It’s clear that the makers are keen to show off their younger, more physical Bond and you have to admire the way Dalton throws himself into the action scenes. The pre-title sequence on the rock of Gibraltar is a stand out scene, both in the film and within the entire series. The fight in the jeep is so stand-out that it was recreated (either deliberately or by accident) by Christopher Nolan in Batman Begins when Batman escapes from the falling train carriage during his fight with Ras Al Ghul (it is virtually shot for shot identical).

Plot wise, this is probably the most low-key film since From Russia With Love. Unlike From Russia though, there aren’t enough moments of intrigue to really drive the story on or make it particularly compelling to watch. Expanding on the central set piece of Fleming’s short story from which the title is taken, the plot incorporates defecting KGB agents, arms dealers, diamonds and the threat of a potential war. The plot is actually pretty good and is filled out with some pretty decent set-pieces including the aforementioned pre-credits scene, Koskov’s escape, a car chase, a rooftop chase and a fight on the cargo net hanging out of the back of a plane in mid air.

What really lets the film down is its characters. For one there just aren’t any particularly memorable bad guys in this film. Jeroen Krabbe’s Koskov is a smarmy middle man who is there to set the plot in motion, but offers no real threat when his character is called upon to step up. Joe Don Baker’s Brad Whitaker is the man behind the scenes who does little more than bark orders and talk loudly. The only one with any real menace is Andreas Wisniewski’s Necros, but once you figure out that he is simply a pretty boy redux of Robert Shaw’s Red Grant, he just suffers by comparison. That’s not to say though that any of the actors are bad in these parts, it’s just that the characters have nothing really going for them that you remember once the film is over.

Then there is Maryam d’Abo’s Kara. Given that she is the only Bond Girl in the film (with the brief exception of the pre-title sequence); it is odd that more wasn’t done when writing the script to make her a stronger and more outstanding character. Apart from a couple of moments of strength she is largely there to be the pretty (and occasionally ditsy) damsel in distress in the style of the Tanya Roberts character in A View To A Kill. However, she plays the part well and there is a sweetness and naivety to her character that is an appealing change from the normal sort of Bond girl – that offers an interesting counter to Dalton’s Bond - but you just get the feeling that her character has more potential that is never explored.
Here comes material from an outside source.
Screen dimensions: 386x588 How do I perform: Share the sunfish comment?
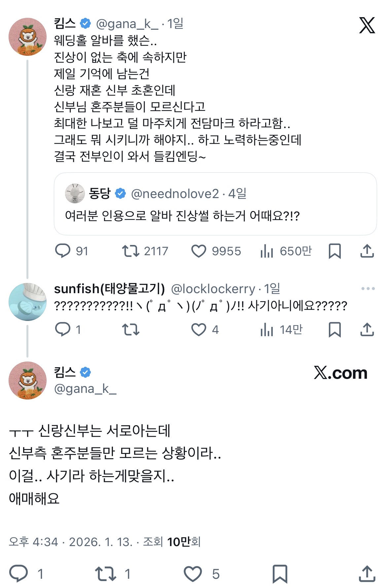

The Bond family are all here and after 25 years, we are finally given a new (and overdue) Miss Moneypenny in the form of Caroline Bliss. Unfortunately this recasting is something of a non-event as there is none of the spark that was brought to the character by Lois Maxwell and none of the sexual chemistry that Samantha Bond would later bring to the role. Instead, this new Moneypenny is given little more to do than pine after Bond and sigh lustfully when he rejects her offer to come over and listen to her Barry Manilow records. You wouldn’t be at all surprised if it turned out her Moneypenny had a Bond shrine in her flat complete with a life-size Bond dummy made up of clothing and hair she has stolen from him over the years.

Both Robert Brown and Desmond Llewelyn return as M and Q respectively. While both are great in their roles, what they are called to give is pretty much the standard fare that has become the norm, with no call for them to do anything more than give Bond his orders and his gadgets. The film also sees the return of Felix Lieter to the Bond films having not been seen since Live And Let Die. Again John Terry is fine in the role, but largely the character seems to be there as nothing more than an afterthought.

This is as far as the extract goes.